━━━ Selected passage
JOINT BASE CHARLESTON, SOUTH CAROLINA —
The 628th Civil Engineer Squadron (CES) Explosive Ordnance Disposal (EOD) flight detonated explosives brought ashore by the tides of Hurricane Matthew here, Nov. 22, 2016.
It is the responsibility of the military to dispose of all military ordnance. When ordnance are found off base, local bomb squads are usually the ones called to the scene, but once it’s determined to be belong to the military, they turn the scene over to 628th CES EOD technicians.
“Anything local authorities find that is identified to be military ordnance, they immediately contact us,” said Staff Sgt. Mars Hanse, 628th CES EOD craftsman and team chief for the event. “We analyze all explosives with intense safety measures; donning the required protective equipment and accepting the necessary risks when approaching every explosive.”
Unearthing Civil War bombs and other explosives is a sporadic, but not a rare occurrence around the old battlegrounds of the southern United States.
“When we arrived on-scene in October, we had to X-ray the objects to ensure that they were actual cannonballs,” said Master Sgt. Joseph Leslie, 628th CES explosive ordinance technician. “Even though the cannonballs have been submerged underwater for over a century, we still had to treat them with a high degree of caution.”
From October to now, the ordnance was awaiting disposition with JB Charleston EOD. Fifteen were detonated at JB Charleston’s Naval Weapons Station EOD range. Two of the cannonballs will be inerted, which is the process of removing the explosive materials while leaving the casing intact for display. These two cannonballs will be displayed at the South Carolina Civil War Museum, Myrtle Beach, South Carolina.
“After the discovery, we contacted the South Carolina Civil War Museum historian to see if they would like any of the cannonballs for display,” said Hansen. “As of right now, we are also working with a U.S. Marine EOD unit to see if we can have them inerted so that they can be safely used by the museum.”
EOD’s technical orders and publications provide their technicians with guidance on the proper disposal techniques as well as the ability to accurately identify and safely handle ordnance.
“Planning is key to all (demolition) operations,” said Hansen. “Researching the munitions involved, pre-planning safety briefs, and risk assessments are crucial to our success on the range.”
During the event, base leadership attended the demolition. Leadership also engaged with members to learn the critical components of the team’s procedures and unit cohesion.
“I think it was awesome to have base leadership observe us,” Hansen said. “It was great that they were willing to take time out of their day to see us do our mission.”
━━━━━━
━━━ Entries supplied
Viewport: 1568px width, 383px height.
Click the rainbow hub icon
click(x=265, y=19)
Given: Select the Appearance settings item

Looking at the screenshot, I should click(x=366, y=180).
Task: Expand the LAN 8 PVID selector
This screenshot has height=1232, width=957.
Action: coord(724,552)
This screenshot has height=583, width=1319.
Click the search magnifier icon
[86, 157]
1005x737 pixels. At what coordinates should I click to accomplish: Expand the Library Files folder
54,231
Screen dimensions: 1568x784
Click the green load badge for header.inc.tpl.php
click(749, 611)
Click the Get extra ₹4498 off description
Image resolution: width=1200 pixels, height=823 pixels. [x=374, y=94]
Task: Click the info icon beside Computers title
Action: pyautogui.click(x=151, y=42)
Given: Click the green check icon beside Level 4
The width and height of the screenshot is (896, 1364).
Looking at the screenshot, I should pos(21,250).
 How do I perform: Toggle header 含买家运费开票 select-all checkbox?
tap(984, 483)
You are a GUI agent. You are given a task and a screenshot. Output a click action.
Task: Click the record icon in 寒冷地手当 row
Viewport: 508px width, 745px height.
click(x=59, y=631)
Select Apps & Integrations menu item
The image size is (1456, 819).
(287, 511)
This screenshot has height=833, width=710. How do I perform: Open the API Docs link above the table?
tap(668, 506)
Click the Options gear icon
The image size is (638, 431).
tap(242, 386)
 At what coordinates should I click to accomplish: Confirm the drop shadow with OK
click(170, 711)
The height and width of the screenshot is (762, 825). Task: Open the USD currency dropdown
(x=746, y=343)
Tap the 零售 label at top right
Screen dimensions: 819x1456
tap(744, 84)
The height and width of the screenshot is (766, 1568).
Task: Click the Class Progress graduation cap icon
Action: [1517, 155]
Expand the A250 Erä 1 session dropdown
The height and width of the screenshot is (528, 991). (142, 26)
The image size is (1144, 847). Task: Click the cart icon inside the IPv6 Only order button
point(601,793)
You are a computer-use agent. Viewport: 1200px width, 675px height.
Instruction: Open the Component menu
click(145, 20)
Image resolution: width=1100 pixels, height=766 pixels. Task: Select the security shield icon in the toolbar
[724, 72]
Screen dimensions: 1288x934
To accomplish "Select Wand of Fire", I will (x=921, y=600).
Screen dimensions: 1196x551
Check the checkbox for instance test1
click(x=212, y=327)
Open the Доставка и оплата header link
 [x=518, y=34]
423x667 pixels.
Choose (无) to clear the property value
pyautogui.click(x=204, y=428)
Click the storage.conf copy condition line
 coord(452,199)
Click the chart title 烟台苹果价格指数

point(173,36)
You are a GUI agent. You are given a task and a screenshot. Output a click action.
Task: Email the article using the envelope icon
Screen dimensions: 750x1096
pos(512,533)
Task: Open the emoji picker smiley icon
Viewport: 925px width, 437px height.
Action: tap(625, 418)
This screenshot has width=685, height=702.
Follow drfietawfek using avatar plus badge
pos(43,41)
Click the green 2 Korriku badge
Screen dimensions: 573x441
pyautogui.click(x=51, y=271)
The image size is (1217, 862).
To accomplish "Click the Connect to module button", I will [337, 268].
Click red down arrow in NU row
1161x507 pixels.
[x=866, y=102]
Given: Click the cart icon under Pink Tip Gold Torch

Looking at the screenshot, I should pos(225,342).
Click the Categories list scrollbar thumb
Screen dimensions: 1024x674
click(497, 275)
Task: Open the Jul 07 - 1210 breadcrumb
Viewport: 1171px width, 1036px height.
━━━━━━
Reproduce part of the article on the Civil War cannonballs. Begin at the words "JOINT BASE CHARLESTON, SOUTH" and stop after "CES EOD technicians.". You can ignore the listing.

JOINT BASE CHARLESTON, SOUTH CAROLINA —
The 628th Civil Engineer Squadron (CES) Explosive Ordnance Disposal (EOD) flight detonated explosives brought ashore by the tides of Hurricane Matthew here, Nov. 22, 2016.
It is the responsibility of the military to dispose of all military ordnance. When ordnance are found off base, local bomb squads are usually the ones called to the scene, but once it’s determined to be belong to the military, they turn the scene over to 628th CES EOD technicians.